I noticed on the calendar today that this week there are early interviews for students planning to apply to Teach for America this year. Teach for America was a popular choice for graduates from many universities even before the jobs situation deteriorated so dramatically, and it continues to attract some of our most thoughtful and engaged students. Liberal arts colleges have contributed more than their fair share of teachers to schools at all levels. Bard College has been especially innovative in this area, most notably with Simon's Rock and Bard High School Early College (BHSEC). The Scripps College Academy offers a free year-round college-readiness program for high-achieving young women in the greater Los Angeles area who may lack the resources necessary to prepare for success in top colleges and universities. Wesleyan's Graduate Liberal Studies program has provided hundreds of teachers in central Connecticut with advanced degrees. There are dozens of programs around the country sponsored by selective colleges eager to help students and teachers acquire the tools necessary for getting the most out of higher education. We certainly need new ideas for improving our schools -- as well as a better understanding of how our education system now reproduces inequality rather than offering an escape from it. Liberal arts colleges can help in these areas by connecting their on-campus educational mission of enhancing life-long learning to the practical challenges faced by public schools in their towns or regions.
Recently, a spate of commentators have complained about university professors merely chasing specialized awards and not spending enough of their time and energy on undergraduates. Although there is certainly some truth to this at universities with large graduate programs, this picture of the professor protected from teaching neglects the thousands of college teachers who spend countless hours advising, grading, and mentoring in addition to preparing lectures and leading seminars. I'm thinking of the art history department at Williams College, famous not only for providing its students with a great classroom experience, but also for helping graduates over decades to develop rewarding careers as leaders at museums from Massachusetts to California. And I'm thinking of a Wesleyan film prof of whom screenwriter Joss Whedon said, "I've had two great teachers in my life -- one was my mother, the other was Jeanine Basinger." Not every prof gets to see things like that in print, but we all take pride in them.
I'd like to think that one of the core reasons so many students in the liberal arts go on to careers in education is that they are inspired by the energy and dedication of their teachers. Whether they are studying computational biology or ethnomusicology, postmodern Christian thought or microeconomics, our students are enlivened by the work of their professors. And as their teachers, we are enlivened by the creativity, inquisitiveness and intellectual verve of our students. Of course, most of our students don't go on to become teachers, but I do think they go on to find a way to put into practice the lessons learned on campus: to help those around them to develop their talents and to expand their horizons.
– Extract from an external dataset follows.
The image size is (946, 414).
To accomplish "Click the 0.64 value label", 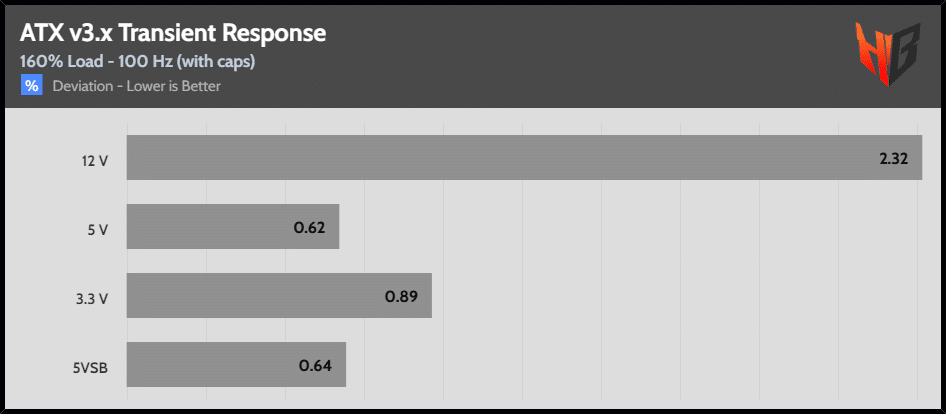I will (316, 366).
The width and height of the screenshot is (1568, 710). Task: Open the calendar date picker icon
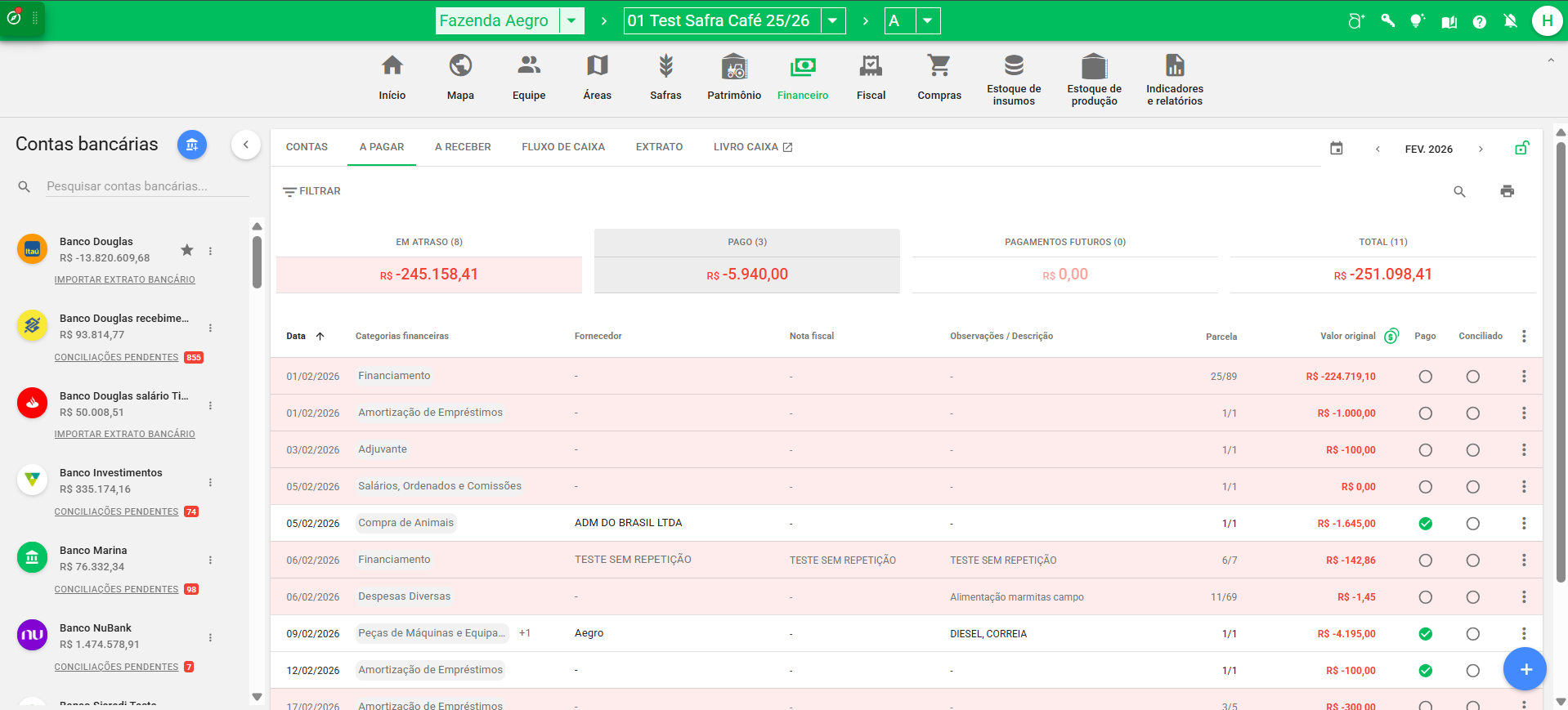(x=1336, y=149)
Although as a university president I spent much of my time in meetings, my colleagues tell me that I'm happiest just after I come back from the classroom. There is nothing quite like having to respond to the skeptical questions of bright undergraduates. Now as our fall term comes to an end, I'm already beginning to wonder who will be in my spring course...
Emerson wrote that colleges "serve us when they aim not to drill, but to create; when they gather from far every ray of various genius to their hospitable halls, and by the concentrated fires, set the hearts of their youth on flame." That's why we teach. To see those fires and to feel their warmth.